I look down at my clip board, and then back up at the first years, then back down to my clip board. One single name is highlighted for me to mentor for the next four years, others may have three or four, but I only have one.

There was a lot of controversy about letting me mentor this year, after all, I am only sixteen. The first years are made up of thirteen or fourteen year olds, the one I have been given is fourteen. However, being the owners son, is bound to have its perks, me being a mentor is one of them.

Let me just explain how this academy works. There are three other training academies in district two. One for 5-8, another for 9-12, and then two for 13-18. This academy is the best, better than the one in district one. Here, the students have the option of boarding here, this one is private and you have to go through several... auditions, if you will, to get into it. There are one hundred places, twenty for each year. When you go through the admission stages, you get given a number. That number will determine what mentor, room and privileges you get, along with your rank and class. The lower your number, the better you are. The rooms don't go in numerical order and move each year. One room that was number twenty-seven last year could now be number eighty-nine, it depends on the scores the first years get and whether they are boarding and where their mentors' room is.

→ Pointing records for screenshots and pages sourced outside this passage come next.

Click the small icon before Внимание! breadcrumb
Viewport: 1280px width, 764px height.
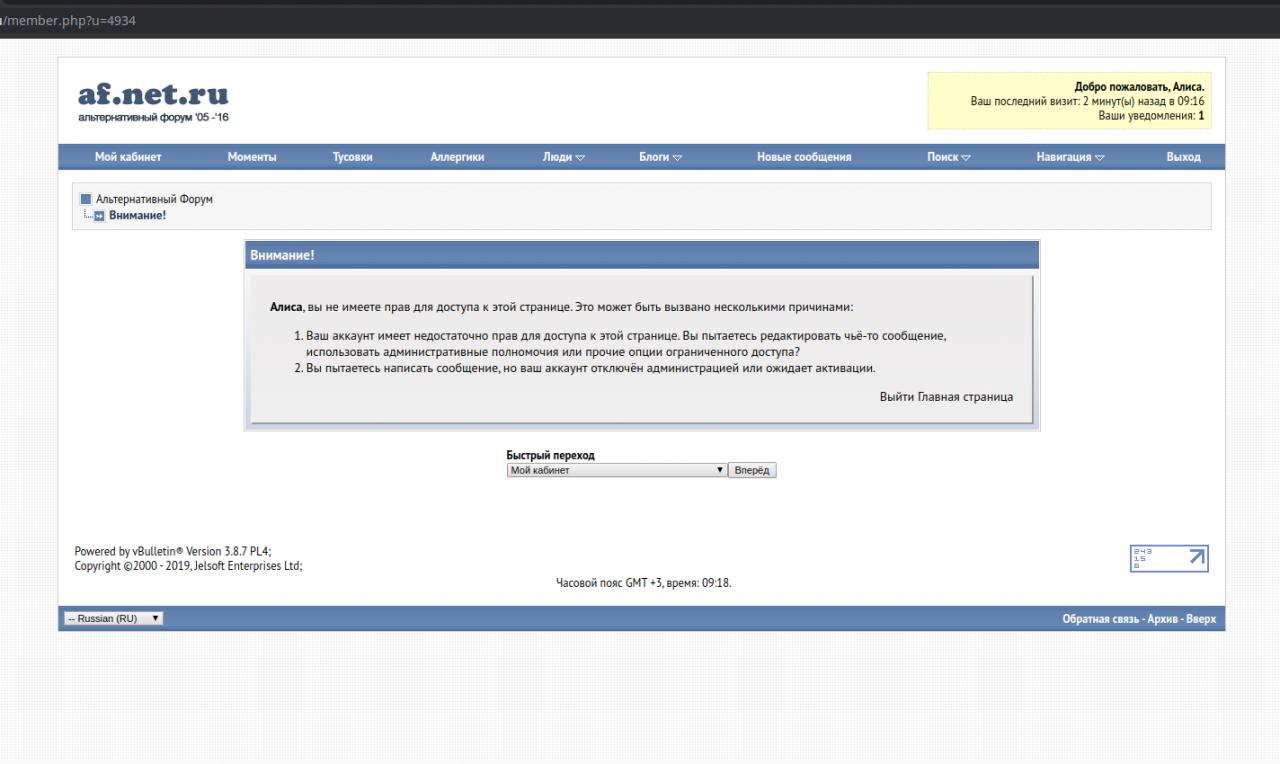(x=99, y=216)

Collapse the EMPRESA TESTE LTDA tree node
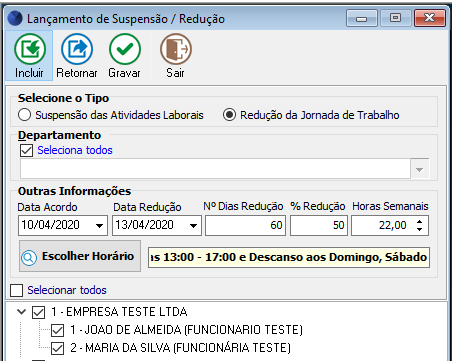tap(22, 312)
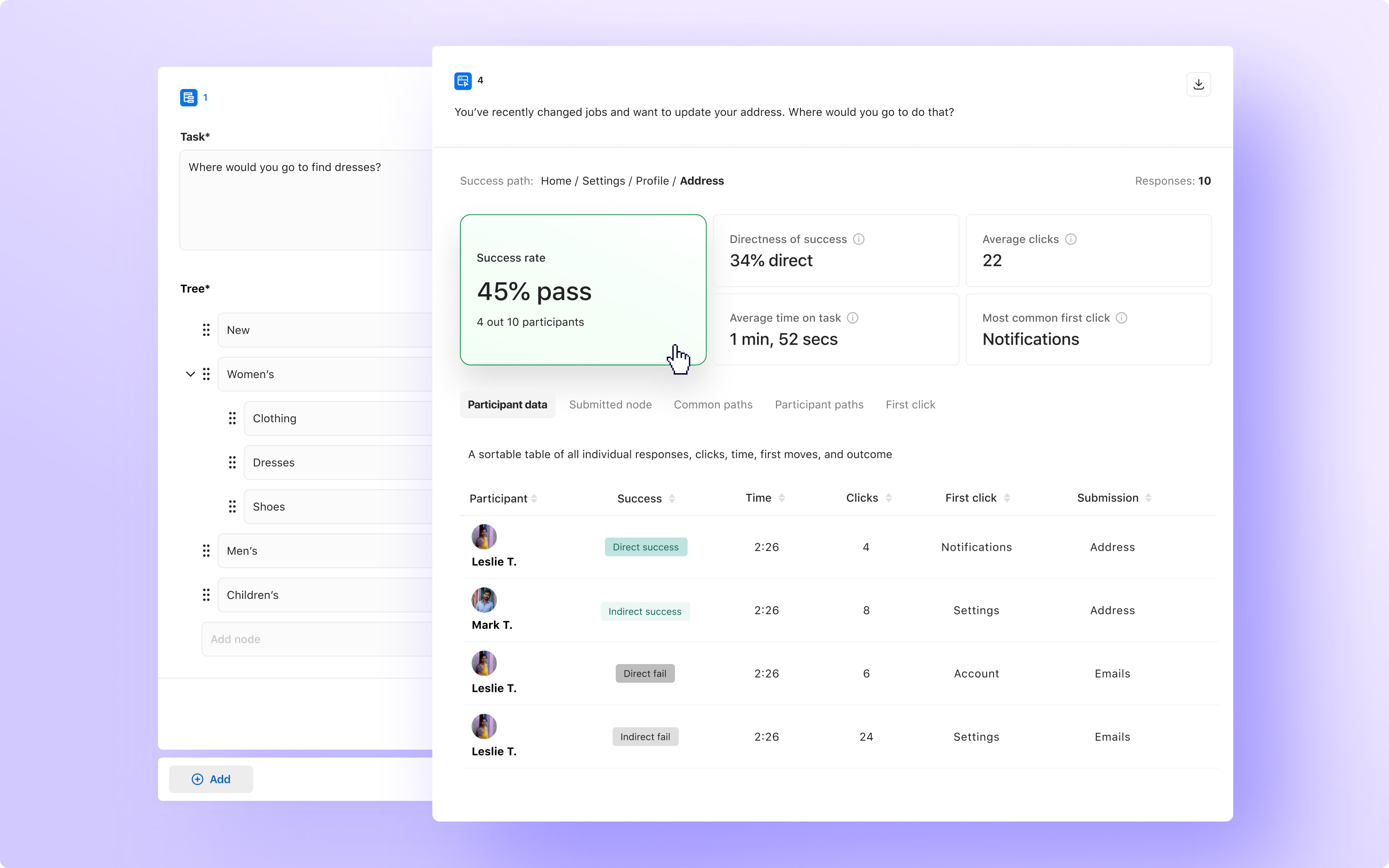Click info icon by Most common first click
The image size is (1389, 868).
click(1121, 318)
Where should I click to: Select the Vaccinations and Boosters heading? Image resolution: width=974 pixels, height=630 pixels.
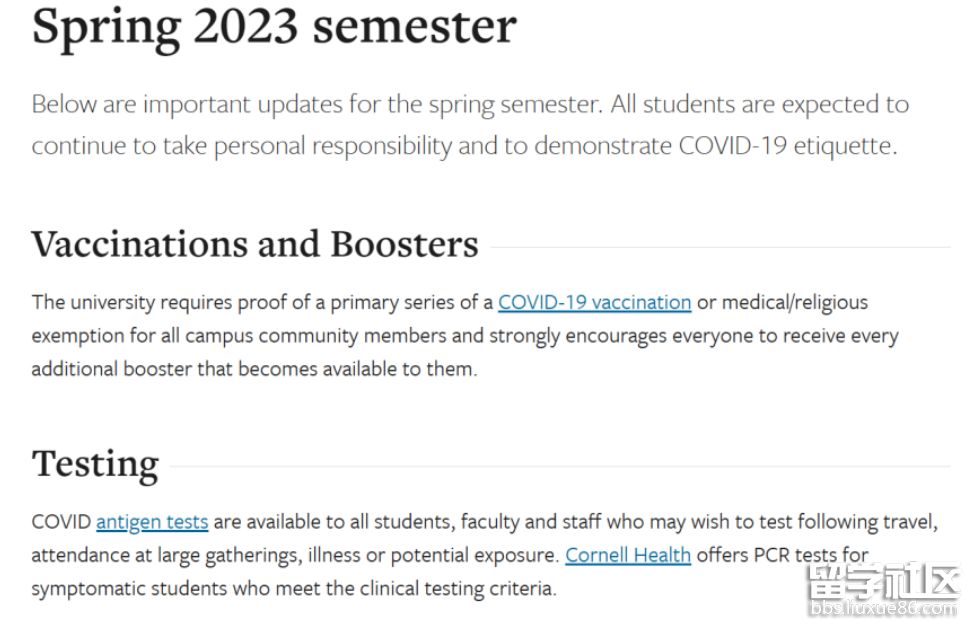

That's another reason some people didn't want me being a mentor, especially if I got a girl. The mentors and their students have adjoining rooms; everyone here thinks I sleep around- which I could, if I wanted. But I don't want to.

I look back up to the first years, scanning the faces that I will get to know over the next few weeks, then take a breath "is Clove here?" I'm not sure why I phrase it as a question, when I know she is. She steps out the side of the swell of teenagers.

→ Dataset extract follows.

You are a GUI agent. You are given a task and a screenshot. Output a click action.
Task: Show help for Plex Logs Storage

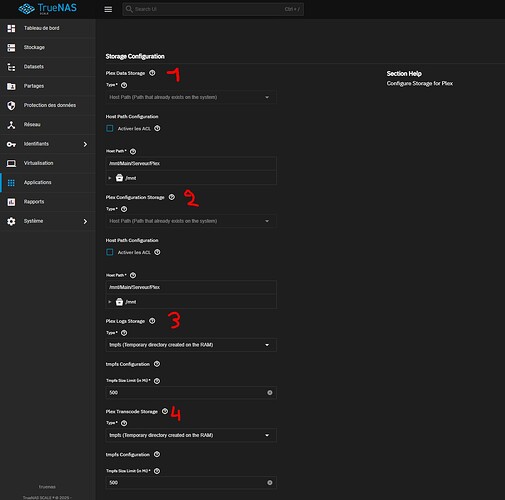click(x=152, y=321)
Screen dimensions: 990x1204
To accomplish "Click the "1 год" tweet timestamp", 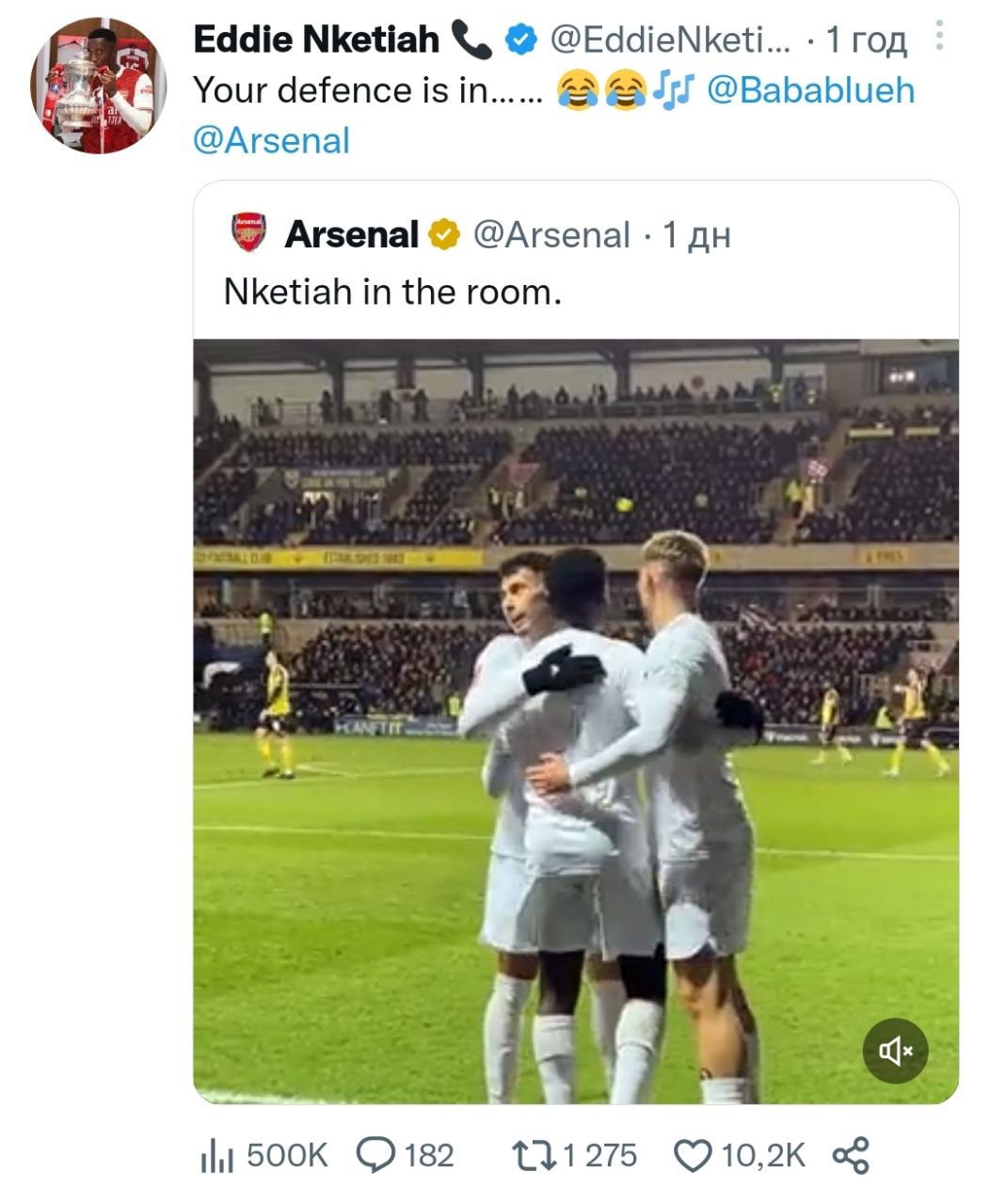I will 866,40.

Short. The first thought that runs through my mind, she is just so short. I was expecting her to be tall, blonde and beautiful. She's beautiful; of course, most of the girls who come here are, but she's not blonde and certainly not tall. She walks towards me, holding herself well. I decide to note that down, slightly unsure as to why, but take note anyway. "I'm Cato." I state and she simply nods. "You're boarding here, good." She managed to get 17/20 in her audition scores, which is one of the highest scores for a first year, so she has room number 12. "Follow me," I speak clearly, finding it grating when someone mumbles. Whilst briskly walking down the hallways and running up set of stairs I explain to her "as you know, you received a seventeen as your audition score, so you have room number twelve, which will be joined to mine by a door. Don't think you're getting special treatment; every student's room is joined to their mentors. I have five rules, memorise and comply with them. Rule number one, don't be late, late is sloppy and you will not be sloppy. Rule number two, always win, none of this 'it's the taking part that counts' you will win. Rule number three, learn your way around this place by the end of the week. And number four, pay attention to everything I say." I stop outside her room, a light blue door with 'twelve' in looping letter painted in black. She nods, answering my question and I shake my head "I said I have five rules, yet only listed four. Rule number four, don't mess up, if you do, it's on me, and I don't mess up-so neither do you. This will be your room four the next four years, unless you improve or dramatically decline and get a new number. Don't do that, because that will mean I have to move, and I like my room, ok?" she nods again and I sigh, opening the door two her room. She has pretty good furnishings for a first year, but that's what happens when you get room twelve. A double bed, dresser, full length mirror, closet, desk and chair. Then the en-suite which will have the toilet, bath, shower and sink. Yet, in mine there is a bigger window, a grand piano, a Jacuzzi bath and a walk-in wardrobe. Sometimes I wonder where they get the space from, then I realise that I don't care.